Data items:

═══

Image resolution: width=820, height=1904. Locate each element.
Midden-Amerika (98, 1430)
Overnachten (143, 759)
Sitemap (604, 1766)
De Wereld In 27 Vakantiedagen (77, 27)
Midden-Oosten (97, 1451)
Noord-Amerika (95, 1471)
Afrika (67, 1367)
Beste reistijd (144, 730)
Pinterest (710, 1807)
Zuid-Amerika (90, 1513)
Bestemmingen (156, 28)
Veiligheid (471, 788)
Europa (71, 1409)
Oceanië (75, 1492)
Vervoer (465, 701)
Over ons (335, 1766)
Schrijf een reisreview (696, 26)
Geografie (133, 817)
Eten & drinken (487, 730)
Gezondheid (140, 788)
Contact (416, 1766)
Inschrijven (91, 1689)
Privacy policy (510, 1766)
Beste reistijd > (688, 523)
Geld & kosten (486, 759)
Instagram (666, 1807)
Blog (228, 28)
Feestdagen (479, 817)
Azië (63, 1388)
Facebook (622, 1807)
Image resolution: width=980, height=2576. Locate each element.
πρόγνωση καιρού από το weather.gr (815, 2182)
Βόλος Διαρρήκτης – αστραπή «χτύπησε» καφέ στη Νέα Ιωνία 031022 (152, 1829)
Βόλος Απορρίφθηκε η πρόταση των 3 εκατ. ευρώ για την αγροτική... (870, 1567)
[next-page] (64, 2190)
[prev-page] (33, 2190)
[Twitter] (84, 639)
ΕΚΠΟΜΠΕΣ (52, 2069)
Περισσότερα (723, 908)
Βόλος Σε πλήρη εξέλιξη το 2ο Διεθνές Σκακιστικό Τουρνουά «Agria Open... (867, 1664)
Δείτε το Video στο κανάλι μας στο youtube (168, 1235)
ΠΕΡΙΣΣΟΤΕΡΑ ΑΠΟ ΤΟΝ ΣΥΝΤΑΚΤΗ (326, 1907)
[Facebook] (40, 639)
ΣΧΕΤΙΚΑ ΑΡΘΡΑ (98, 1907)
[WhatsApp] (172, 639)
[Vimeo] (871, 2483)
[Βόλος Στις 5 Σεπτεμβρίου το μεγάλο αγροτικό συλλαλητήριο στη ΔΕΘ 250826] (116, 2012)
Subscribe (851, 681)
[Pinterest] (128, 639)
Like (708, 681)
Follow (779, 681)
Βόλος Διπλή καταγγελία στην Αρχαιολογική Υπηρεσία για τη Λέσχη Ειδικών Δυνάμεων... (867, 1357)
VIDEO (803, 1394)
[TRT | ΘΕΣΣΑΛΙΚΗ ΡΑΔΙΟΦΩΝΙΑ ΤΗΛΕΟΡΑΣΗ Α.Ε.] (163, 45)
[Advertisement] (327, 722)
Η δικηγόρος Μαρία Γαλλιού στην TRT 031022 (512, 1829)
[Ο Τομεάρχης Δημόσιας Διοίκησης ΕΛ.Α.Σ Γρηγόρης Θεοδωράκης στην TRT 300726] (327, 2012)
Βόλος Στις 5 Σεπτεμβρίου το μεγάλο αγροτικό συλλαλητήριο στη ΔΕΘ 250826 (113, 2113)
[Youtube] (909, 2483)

═══

Copy out every entry, keeping each line exactly as it is.

Image resolution: width=820, height=1904. Locate each element.
Midden-Amerika (98, 1430)
Overnachten (143, 759)
Sitemap (604, 1766)
De Wereld In 27 Vakantiedagen (77, 27)
Midden-Oosten (97, 1451)
Noord-Amerika (95, 1471)
Afrika (67, 1367)
Beste reistijd (144, 730)
Pinterest (710, 1807)
Zuid-Amerika (90, 1513)
Bestemmingen (156, 28)
Veiligheid (471, 788)
Europa (71, 1409)
Oceanië (75, 1492)
Vervoer (465, 701)
Over ons (335, 1766)
Schrijf een reisreview (696, 26)
Geografie (133, 817)
Eten & drinken (487, 730)
Gezondheid (140, 788)
Contact (416, 1766)
Inschrijven (91, 1689)
Privacy policy (510, 1766)
Beste reistijd > (688, 523)
Geld & kosten (486, 759)
Instagram (666, 1807)
Blog (228, 28)
Feestdagen (479, 817)
Azië (63, 1388)
Facebook (622, 1807)
Image resolution: width=980, height=2576. Locate each element.
πρόγνωση καιρού από το weather.gr (815, 2182)
Βόλος Διαρρήκτης – αστραπή «χτύπησε» καφέ στη Νέα Ιωνία 031022 (152, 1829)
Βόλος Απορρίφθηκε η πρόταση των 3 εκατ. ευρώ για την αγροτική... (870, 1567)
[next-page] (64, 2190)
[prev-page] (33, 2190)
[Twitter] (84, 639)
ΕΚΠΟΜΠΕΣ (52, 2069)
Περισσότερα (723, 908)
Βόλος Σε πλήρη εξέλιξη το 2ο Διεθνές Σκακιστικό Τουρνουά «Agria Open... (867, 1664)
Δείτε το Video στο κανάλι μας στο youtube (168, 1235)
ΠΕΡΙΣΣΟΤΕΡΑ ΑΠΟ ΤΟΝ ΣΥΝΤΑΚΤΗ (326, 1907)
[Facebook] (40, 639)
ΣΧΕΤΙΚΑ ΑΡΘΡΑ (98, 1907)
[WhatsApp] (172, 639)
[Vimeo] (871, 2483)
[Βόλος Στις 5 Σεπτεμβρίου το μεγάλο αγροτικό συλλαλητήριο στη ΔΕΘ 250826] (116, 2012)
Subscribe (851, 681)
[Pinterest] (128, 639)
Like (708, 681)
Follow (779, 681)
Βόλος Διπλή καταγγελία στην Αρχαιολογική Υπηρεσία για τη Λέσχη Ειδικών Δυνάμεων... (867, 1357)
VIDEO (803, 1394)
[TRT | ΘΕΣΣΑΛΙΚΗ ΡΑΔΙΟΦΩΝΙΑ ΤΗΛΕΟΡΑΣΗ Α.Ε.] (163, 45)
[Advertisement] (327, 722)
Η δικηγόρος Μαρία Γαλλιού στην TRT 031022 (512, 1829)
[Ο Τομεάρχης Δημόσιας Διοίκησης ΕΛ.Α.Σ Γρηγόρης Θεοδωράκης στην TRT 300726] (327, 2012)
Βόλος Στις 5 Σεπτεμβρίου το μεγάλο αγροτικό συλλαλητήριο στη ΔΕΘ 250826 (113, 2113)
[Youtube] (909, 2483)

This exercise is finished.